When I returned to the house I found Travers with a message for me. Mr Lawson was still in bed, but he would like me to go to him. I found my friend sitting up and drinkin
g strong tea – a bad thing, I should have thought, for a man in his condition. I remember that I looked over the room for some sign of the pernicious habit of which I believed him a victim. But the place was fresh and clean, with the windows wide open, and, though I could not have given my reasons, I was convinced that drugs or drink had nothing to do with the sickness.
He received me more civilly, but I was shocked by his looks. There were great bags below his eyes, and his skin had the wrinkled puffy appearance of a man in dropsy. His voice, too, was reedy and thin. Only his great eyes burned with some feverish life.
‘I am a shocking bad host,’ he said, ‘but I’m going to be still more inhospitable. I want you to go away. I hate anybody here when I’m off colour.’
‘Nonsense, I said; ‘you want looking after. I want to know about this sickness. Have you had a doctor?’

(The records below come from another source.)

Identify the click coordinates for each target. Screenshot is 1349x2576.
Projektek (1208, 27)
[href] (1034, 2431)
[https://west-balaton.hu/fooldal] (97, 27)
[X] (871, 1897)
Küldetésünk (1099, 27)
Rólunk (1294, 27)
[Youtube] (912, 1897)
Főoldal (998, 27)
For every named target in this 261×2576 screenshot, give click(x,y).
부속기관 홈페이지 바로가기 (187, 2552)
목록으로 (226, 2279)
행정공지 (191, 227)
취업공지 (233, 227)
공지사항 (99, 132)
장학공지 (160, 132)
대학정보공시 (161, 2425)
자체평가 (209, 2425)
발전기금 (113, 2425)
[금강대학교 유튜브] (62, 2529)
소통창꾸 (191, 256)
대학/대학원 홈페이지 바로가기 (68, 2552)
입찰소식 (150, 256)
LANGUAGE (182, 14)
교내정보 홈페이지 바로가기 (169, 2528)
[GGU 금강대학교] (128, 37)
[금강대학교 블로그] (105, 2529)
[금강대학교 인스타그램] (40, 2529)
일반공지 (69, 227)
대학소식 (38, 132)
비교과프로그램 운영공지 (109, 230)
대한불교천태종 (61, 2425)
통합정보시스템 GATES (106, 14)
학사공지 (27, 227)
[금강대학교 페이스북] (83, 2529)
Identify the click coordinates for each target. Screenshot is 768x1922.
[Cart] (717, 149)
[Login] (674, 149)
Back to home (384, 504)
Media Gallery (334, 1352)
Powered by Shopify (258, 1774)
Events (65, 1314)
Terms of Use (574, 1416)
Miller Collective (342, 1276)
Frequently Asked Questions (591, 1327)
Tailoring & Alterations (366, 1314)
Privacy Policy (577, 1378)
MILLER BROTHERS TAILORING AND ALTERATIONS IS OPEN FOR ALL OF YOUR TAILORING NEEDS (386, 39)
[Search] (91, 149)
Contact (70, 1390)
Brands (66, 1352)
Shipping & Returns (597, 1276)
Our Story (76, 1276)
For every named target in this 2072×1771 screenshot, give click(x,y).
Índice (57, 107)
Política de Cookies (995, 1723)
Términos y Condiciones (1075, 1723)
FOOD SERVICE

He smiled wearily. ‘Doctors are no earthly use to me. There’s nothing much the matter, I tell you. I’ll be all right in a day or two, and then you can come back. I want you to go off with Jobson and hunt in the plains till the end of the week. It will be better fun for you, and I’ll feel less guilty.’
Of course I pooh-poohed the idea, and Lawson got angry. ‘Damn it, man,’ he cried, ‘why do you force yourself on me when I don’t want you? I tell you your presence here makes me worse. In a week I’ll be as right as the mail, and then I’ll be thankful for you. But get away now; get away, I tell you.’
I saw that he was fretting himself into a passion. ‘All right,’ I said soothingly; ‘Jobson and I will go off hunting. But I am horribly anxious about you, old man.’
He lay back on his pillows. ‘You needn’t trouble. I only want a little rest. Jobson will make all arrangements, and Travers will get you anything you want. Goodbye.’
I saw it was useless to stay longer, so I left the room. Outside I found the anxious-faced servant. ‘Look here,’ I said, ‘Mr Lawson thinks I ought to go, but I mean to stay. Tell him I’m gone if he asks you. And for Heaven’s sake keep him in bed.’